JOB
Rewrite the records between the lines holding "You are a GUI" and "pos(126,30)", inclusive, renaming "screenshot" to "screen capture" wherever it occurs and keeping everything else the same. Give only those lines.

GIVEN DATA
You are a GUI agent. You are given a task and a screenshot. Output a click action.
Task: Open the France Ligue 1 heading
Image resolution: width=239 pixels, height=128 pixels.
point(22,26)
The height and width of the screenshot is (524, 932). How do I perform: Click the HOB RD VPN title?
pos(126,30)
--
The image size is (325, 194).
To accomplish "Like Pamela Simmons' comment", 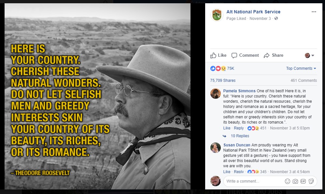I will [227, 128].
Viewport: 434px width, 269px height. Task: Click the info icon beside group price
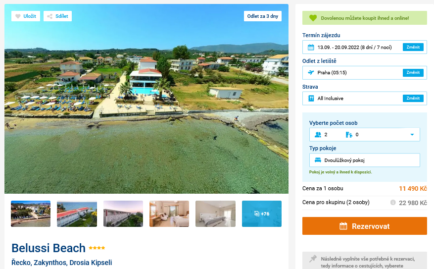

CORRECT ANSWER
You are a GUI agent. You are given a task and a screen capture. Output a click action.
Task: Open the France Ligue 1 heading
Image resolution: width=239 pixels, height=128 pixels.
point(22,26)
The height and width of the screen capture is (524, 932). How do I perform: Click the HOB RD VPN title?
pos(126,30)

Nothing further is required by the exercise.